# Consegna 1
Trascrivi fedelmente il brano in esame, cominciando da "Quel che più" e proseguendo fino a "al suo attivo.".
# Consegna 2
Nel brano in esame, quali persone vengono nominate come idealisti che scorrono sullo sfondo? Elencale tutte.
# Consegna 3
Completa la parte successiva del brano sulla messinscena, riprendendo dopo l'ultima frase riportata.

Quel che più conta, forse l'elemento scenico più importante, nascosto benché sotto gli occhi di tutti, qui sembra essere proprio il palco. Il palco che recupera l'impianto geniale di Robert Carsen per Kat'a Kabanova e diventa superficie liquida, precaria, mobile, che offre agli artisti lo spazio sottile di una passerella di legno, una zattera per resistere al naufragio.

Alla fine, tutto si può discutere, e guai se non fosse così, ma tutto ha un senso. Anche Placido Domingo, che canta “Nemico della patria” (sullo sfondo scorrono idealisti da Gandhi a Falcone e Borsellino a Greta Thunberg) con tempra senz'altro invidiabile per la sua età, nulla del baritono che la parte vorrebbe ma carisma indubbio e, soprattutto, portando con sé decenni di storia del teatro, lui che è forse il cantante vivente e attivo con più inaugurazioni scaligere al suo attivo.

# Dati forniti
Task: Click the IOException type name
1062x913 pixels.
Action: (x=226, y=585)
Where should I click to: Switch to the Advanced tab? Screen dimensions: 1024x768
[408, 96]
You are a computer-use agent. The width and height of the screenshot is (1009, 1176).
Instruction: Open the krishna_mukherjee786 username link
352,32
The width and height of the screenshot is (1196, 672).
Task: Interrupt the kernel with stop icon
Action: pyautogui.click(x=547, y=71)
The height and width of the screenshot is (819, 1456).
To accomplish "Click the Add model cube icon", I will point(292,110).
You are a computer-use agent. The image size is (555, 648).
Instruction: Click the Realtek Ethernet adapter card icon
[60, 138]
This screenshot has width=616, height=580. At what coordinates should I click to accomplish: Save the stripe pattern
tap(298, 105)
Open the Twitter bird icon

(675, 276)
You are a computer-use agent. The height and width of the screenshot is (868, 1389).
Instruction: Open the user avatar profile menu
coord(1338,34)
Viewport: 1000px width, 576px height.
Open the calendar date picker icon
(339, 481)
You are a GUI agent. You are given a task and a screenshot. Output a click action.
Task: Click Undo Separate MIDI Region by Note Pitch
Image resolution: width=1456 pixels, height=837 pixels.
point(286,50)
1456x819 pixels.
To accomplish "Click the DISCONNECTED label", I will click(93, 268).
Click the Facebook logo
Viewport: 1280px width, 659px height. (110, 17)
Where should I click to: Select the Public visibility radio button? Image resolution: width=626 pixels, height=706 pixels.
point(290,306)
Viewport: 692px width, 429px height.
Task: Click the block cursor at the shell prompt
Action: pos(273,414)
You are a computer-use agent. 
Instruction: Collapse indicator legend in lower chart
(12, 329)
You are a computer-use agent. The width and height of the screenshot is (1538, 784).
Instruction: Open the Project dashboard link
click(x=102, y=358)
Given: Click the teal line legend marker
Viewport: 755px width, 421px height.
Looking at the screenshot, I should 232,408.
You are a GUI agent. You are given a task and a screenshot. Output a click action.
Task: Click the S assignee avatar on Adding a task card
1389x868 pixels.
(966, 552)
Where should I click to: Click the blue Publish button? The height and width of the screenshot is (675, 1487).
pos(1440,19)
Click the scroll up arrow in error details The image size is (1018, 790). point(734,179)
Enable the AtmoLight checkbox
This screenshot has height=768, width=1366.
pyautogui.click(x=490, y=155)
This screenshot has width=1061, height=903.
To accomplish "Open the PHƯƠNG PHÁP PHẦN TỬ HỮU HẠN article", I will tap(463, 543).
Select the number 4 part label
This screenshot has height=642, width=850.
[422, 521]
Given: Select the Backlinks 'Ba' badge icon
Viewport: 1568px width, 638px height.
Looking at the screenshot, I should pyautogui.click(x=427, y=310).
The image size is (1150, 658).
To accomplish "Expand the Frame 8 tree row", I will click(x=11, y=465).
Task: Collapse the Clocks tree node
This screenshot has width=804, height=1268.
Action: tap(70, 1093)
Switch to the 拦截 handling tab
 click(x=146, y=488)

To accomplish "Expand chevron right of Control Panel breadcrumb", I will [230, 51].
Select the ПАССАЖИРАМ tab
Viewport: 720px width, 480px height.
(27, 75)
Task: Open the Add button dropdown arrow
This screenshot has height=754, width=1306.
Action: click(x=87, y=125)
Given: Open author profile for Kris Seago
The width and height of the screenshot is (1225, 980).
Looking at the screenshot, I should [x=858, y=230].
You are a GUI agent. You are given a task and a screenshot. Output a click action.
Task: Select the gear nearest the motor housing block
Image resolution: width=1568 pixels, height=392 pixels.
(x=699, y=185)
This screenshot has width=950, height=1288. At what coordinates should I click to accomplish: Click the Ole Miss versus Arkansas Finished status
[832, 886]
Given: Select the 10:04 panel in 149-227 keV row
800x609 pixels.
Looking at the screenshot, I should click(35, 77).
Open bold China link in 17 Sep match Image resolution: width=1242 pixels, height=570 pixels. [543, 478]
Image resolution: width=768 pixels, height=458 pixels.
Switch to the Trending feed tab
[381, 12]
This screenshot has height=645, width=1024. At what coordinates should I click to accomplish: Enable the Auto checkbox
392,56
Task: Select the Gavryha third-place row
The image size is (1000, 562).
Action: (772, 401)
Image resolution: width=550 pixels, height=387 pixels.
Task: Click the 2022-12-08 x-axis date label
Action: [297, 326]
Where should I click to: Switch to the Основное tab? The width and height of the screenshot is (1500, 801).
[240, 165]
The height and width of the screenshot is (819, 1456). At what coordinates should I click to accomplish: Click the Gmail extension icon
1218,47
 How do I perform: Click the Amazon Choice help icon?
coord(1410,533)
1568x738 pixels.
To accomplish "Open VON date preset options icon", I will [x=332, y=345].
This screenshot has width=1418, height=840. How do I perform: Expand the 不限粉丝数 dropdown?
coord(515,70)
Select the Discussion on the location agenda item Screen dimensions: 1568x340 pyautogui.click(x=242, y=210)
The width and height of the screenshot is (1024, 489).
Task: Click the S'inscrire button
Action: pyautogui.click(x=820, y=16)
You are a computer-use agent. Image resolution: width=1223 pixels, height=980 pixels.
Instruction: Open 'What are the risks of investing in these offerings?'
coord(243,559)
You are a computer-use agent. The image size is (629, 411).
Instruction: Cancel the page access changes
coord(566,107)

# Risultato atteso 1
Quel che più conta, forse l'elemento scenico più importante, nascosto benché sotto gli occhi di tutti, qui sembra essere proprio il palco. Il palco che recupera l'impianto geniale di Robert Carsen per Kat'a Kabanova e diventa superficie liquida, precaria, mobile, che offre agli artisti lo spazio sottile di una passerella di legno, una zattera per resistere al naufragio.

Alla fine, tutto si può discutere, e guai se non fosse così, ma tutto ha un senso. Anche Placido Domingo, che canta “Nemico della patria” (sullo sfondo scorrono idealisti da Gandhi a Falcone e Borsellino a Greta Thunberg) con tempra senz'altro invidiabile per la sua età, nulla del baritono che la parte vorrebbe ma carisma indubbio e, soprattutto, portando con sé decenni di storia del teatro, lui che è forse il cantante vivente e attivo con più inaugurazioni scaligere al suo attivo.

# Risultato atteso 2
Gandhi, Falcone, Borsellino, Greta Thunberg

# Risultato atteso 3
E nei tre momenti dedicati alla danza abbiamo visto la storia con il più classico dei classici (Lo schiaccianoci nella coreografia di Nureyev), una coreografia contemporanea nella musica e nell'allestimento ma di rigorosa formazione accademica nella tecnica (Waves con Roberto Bolle), una creazione del nuovo direttore del corpo di ballo scaligero (Verdi Suite di Langris). La presenza sul podio di Michele Gamba è un valore aggiunto, giovane bacchetta in alternanza con quella del direttore musicale.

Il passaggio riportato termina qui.